(Dataset entries)
+ + + +
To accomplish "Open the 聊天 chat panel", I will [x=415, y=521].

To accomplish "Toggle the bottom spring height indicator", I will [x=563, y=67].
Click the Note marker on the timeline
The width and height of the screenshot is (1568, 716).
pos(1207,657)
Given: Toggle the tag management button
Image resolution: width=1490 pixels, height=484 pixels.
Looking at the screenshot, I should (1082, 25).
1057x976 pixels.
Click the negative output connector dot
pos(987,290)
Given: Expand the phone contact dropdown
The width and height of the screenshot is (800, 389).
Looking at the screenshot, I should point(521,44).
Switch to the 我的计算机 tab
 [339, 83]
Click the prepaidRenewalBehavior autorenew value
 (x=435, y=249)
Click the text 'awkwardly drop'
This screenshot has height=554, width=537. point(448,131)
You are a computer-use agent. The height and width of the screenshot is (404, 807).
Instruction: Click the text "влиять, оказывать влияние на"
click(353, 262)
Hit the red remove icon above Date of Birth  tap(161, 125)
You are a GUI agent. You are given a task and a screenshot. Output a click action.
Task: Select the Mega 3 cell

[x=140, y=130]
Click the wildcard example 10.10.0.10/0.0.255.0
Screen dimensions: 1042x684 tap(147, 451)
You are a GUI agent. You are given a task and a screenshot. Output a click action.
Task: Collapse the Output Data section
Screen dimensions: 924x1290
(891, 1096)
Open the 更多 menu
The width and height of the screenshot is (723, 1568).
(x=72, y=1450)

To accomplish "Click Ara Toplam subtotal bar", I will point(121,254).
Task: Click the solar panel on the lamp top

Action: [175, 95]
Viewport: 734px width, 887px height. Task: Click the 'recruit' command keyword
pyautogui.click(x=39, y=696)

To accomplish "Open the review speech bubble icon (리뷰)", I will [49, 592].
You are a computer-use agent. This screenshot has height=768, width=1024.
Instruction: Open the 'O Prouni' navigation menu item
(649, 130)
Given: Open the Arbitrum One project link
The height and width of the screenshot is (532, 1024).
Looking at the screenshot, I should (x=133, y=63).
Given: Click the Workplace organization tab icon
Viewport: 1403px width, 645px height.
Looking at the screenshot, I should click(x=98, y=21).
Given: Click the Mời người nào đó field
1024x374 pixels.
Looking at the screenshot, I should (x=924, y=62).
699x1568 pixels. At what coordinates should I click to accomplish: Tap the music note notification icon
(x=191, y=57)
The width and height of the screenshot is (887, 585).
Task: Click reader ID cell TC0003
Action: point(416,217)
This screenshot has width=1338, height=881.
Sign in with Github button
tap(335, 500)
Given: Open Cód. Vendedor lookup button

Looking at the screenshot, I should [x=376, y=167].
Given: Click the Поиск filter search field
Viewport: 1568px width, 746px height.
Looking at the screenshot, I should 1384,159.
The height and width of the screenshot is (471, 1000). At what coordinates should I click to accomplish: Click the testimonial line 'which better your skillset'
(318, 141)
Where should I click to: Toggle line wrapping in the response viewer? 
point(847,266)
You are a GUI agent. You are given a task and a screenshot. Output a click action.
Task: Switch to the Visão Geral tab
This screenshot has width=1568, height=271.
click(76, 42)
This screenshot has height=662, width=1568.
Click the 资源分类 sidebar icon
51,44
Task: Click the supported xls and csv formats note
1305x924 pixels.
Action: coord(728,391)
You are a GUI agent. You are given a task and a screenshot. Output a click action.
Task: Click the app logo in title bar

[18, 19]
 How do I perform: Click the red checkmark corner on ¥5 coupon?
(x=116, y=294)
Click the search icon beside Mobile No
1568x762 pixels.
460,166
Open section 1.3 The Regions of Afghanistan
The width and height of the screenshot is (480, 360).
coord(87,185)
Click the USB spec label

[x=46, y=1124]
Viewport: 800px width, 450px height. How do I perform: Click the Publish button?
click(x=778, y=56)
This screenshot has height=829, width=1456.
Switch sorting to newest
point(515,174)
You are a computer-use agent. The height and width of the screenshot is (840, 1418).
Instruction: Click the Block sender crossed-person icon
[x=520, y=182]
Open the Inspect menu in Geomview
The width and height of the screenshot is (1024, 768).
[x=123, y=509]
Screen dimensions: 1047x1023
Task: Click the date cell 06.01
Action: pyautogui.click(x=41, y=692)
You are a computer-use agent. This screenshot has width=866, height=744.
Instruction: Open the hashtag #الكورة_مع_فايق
+ + + +
What to do: Which lines of the data include the string "field"? Find them and copy each one.

Exercise output:
Given: Click the Mời người nào đó field
Given: Click the Поиск filter search field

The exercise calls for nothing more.